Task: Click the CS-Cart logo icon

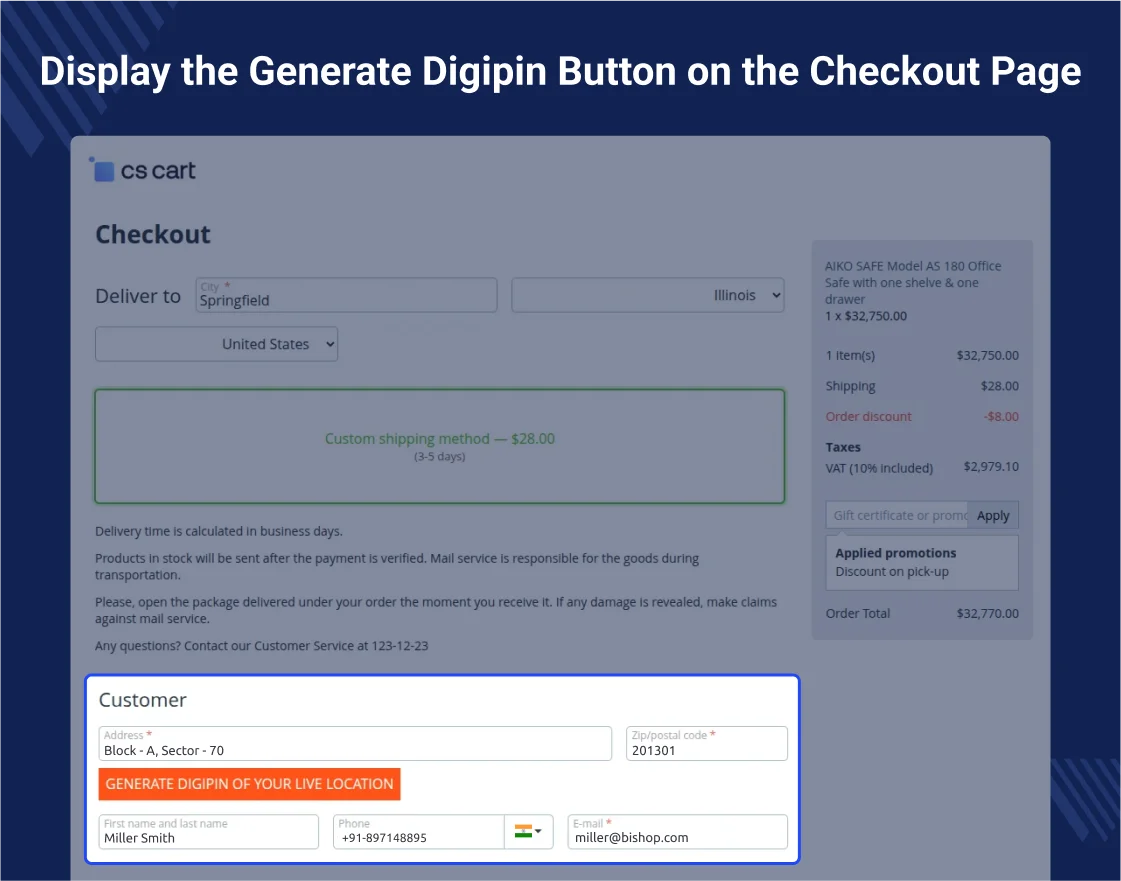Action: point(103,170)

...

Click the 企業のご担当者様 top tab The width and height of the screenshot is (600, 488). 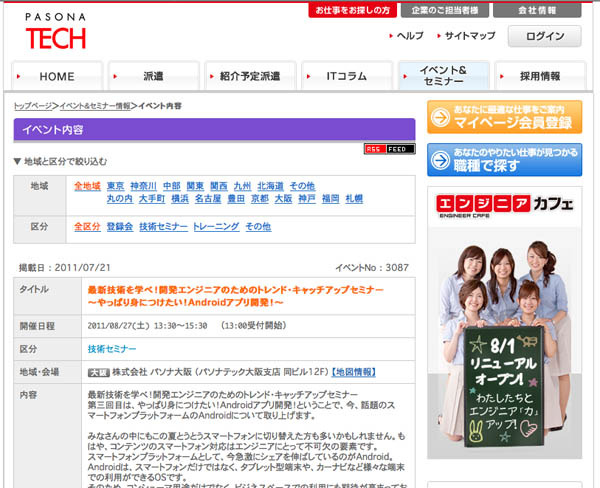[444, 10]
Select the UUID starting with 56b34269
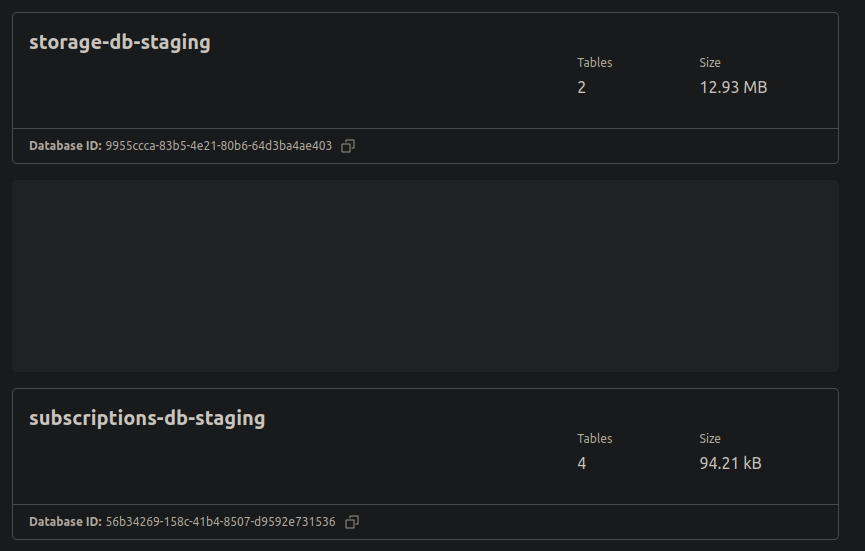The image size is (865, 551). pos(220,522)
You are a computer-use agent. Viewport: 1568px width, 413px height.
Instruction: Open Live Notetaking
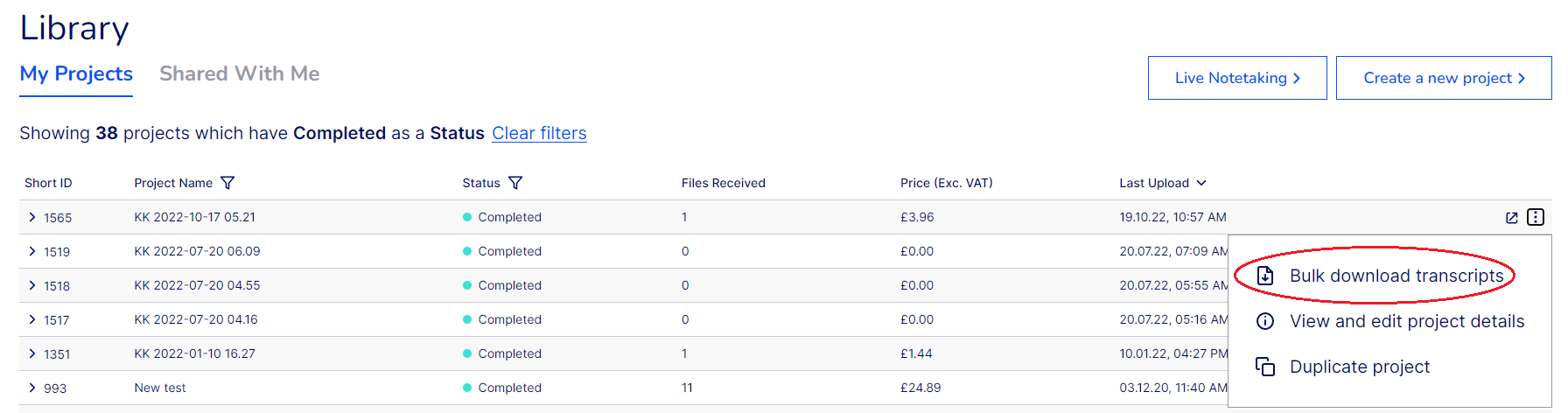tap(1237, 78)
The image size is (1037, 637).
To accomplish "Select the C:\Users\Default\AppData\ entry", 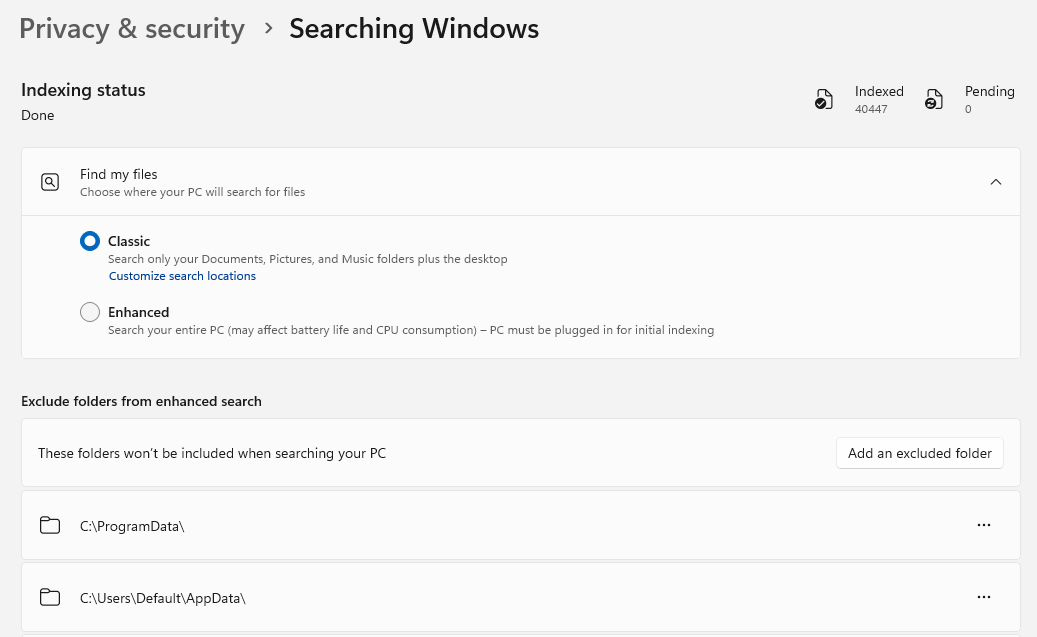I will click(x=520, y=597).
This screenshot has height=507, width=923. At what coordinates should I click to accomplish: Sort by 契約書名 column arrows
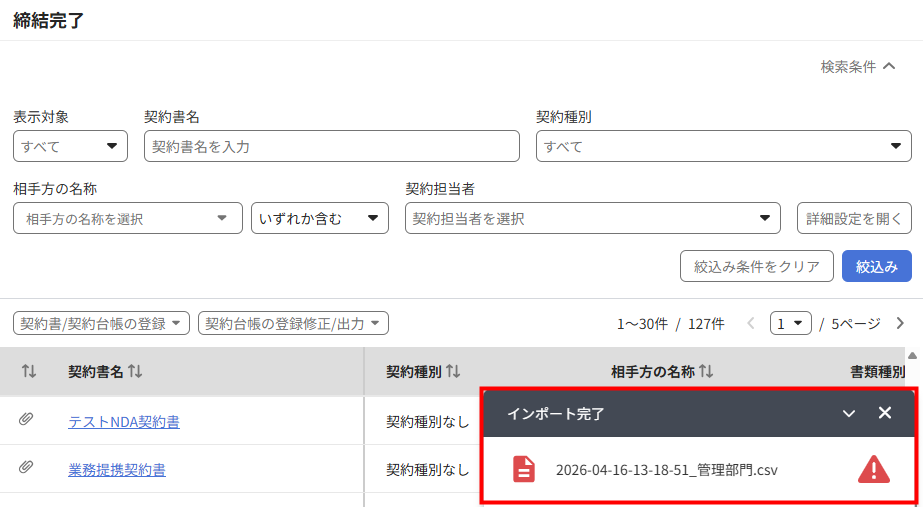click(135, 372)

* * *

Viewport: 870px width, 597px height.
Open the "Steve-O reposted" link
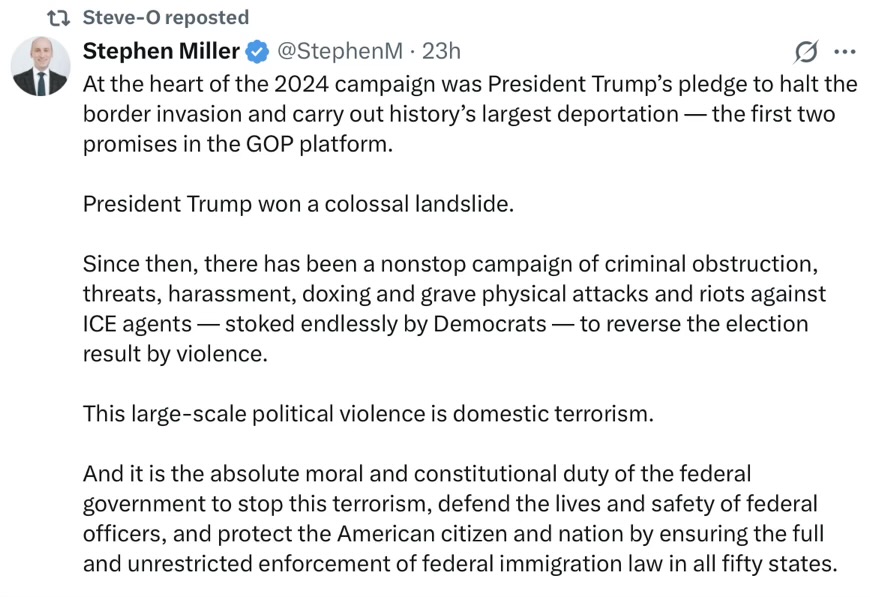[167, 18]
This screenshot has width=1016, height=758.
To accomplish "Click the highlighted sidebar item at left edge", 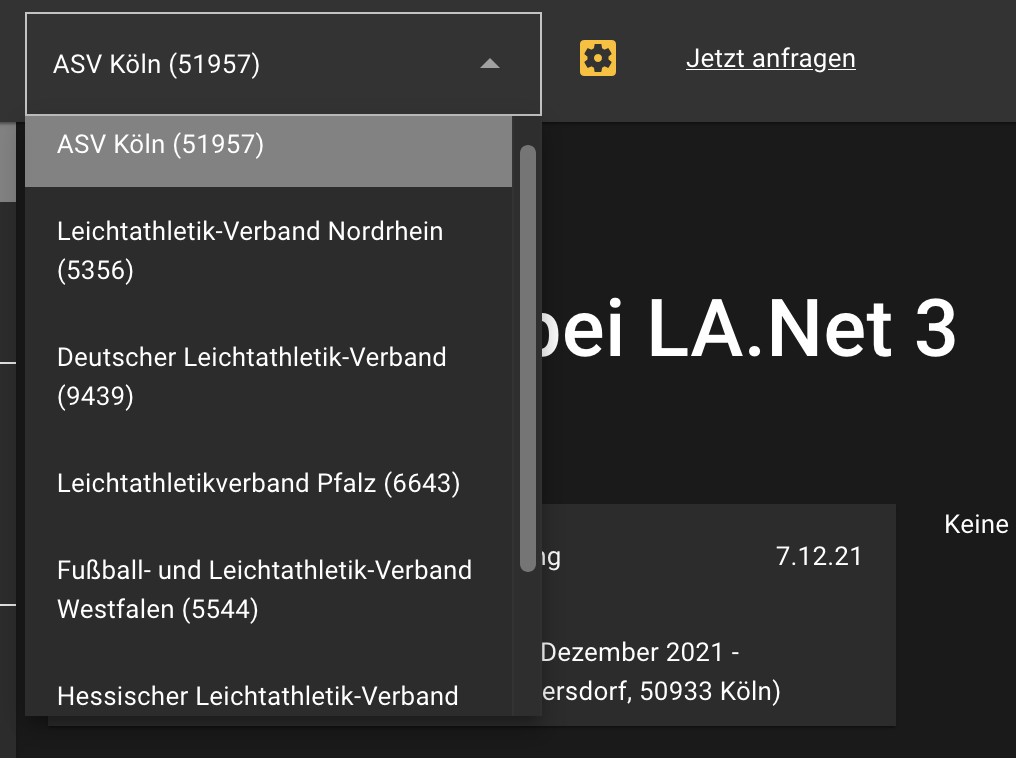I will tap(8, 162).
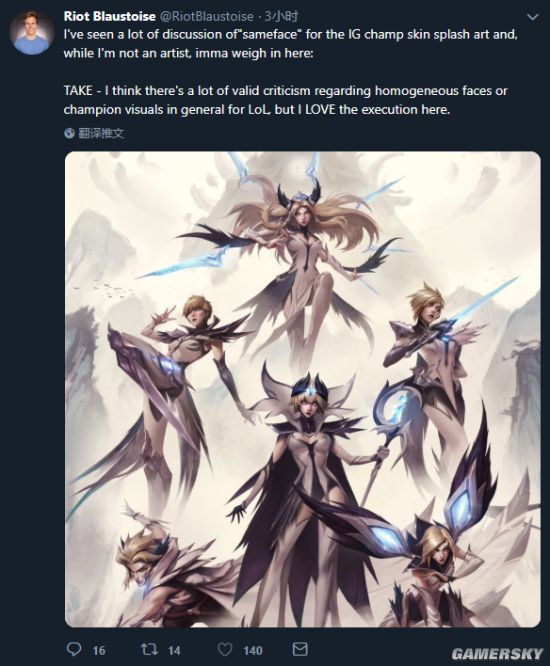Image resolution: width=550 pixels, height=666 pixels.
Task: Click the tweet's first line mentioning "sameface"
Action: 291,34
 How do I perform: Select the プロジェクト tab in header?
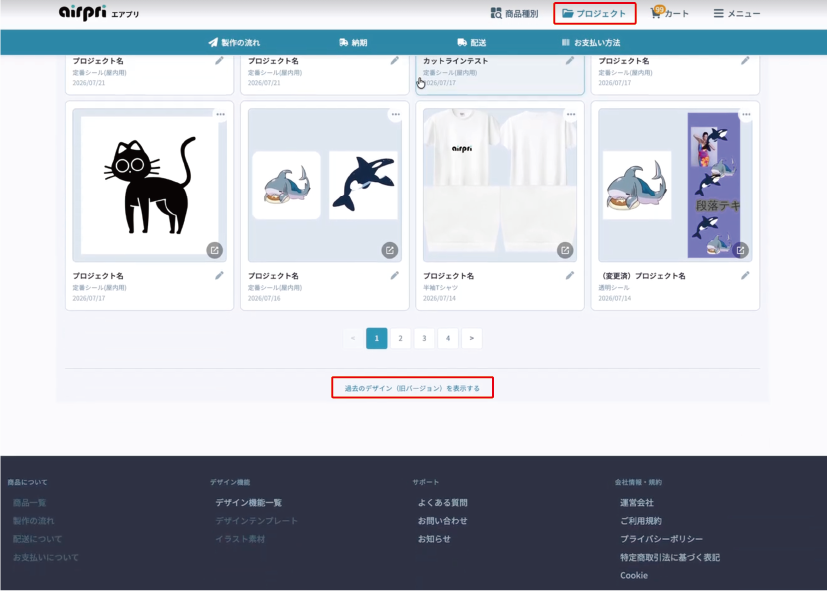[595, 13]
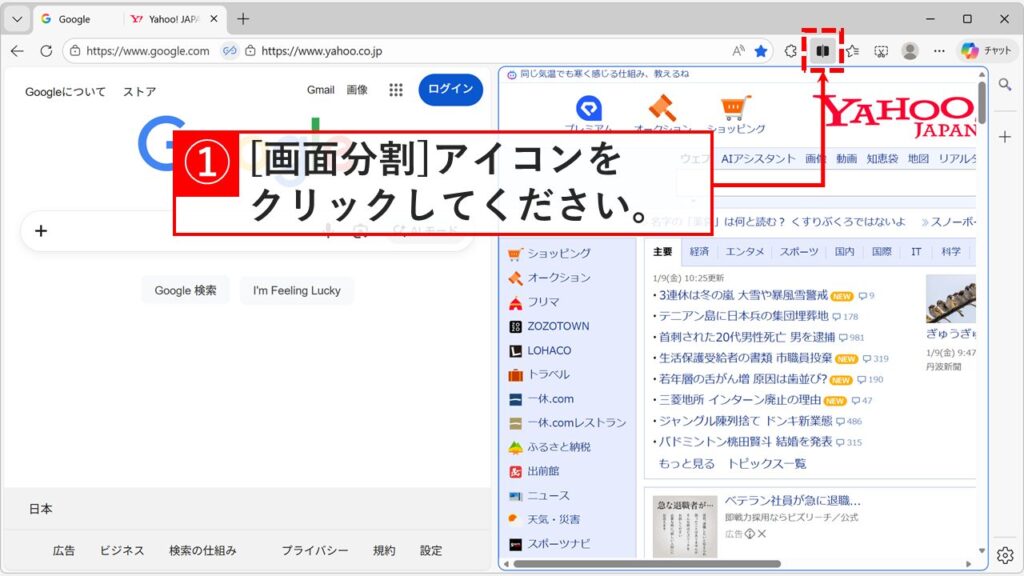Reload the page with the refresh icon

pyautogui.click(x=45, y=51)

== What to produce ==
State how many lines of the data above contain the word "Viewport", and include nothing other than that number.

== Task response ==
2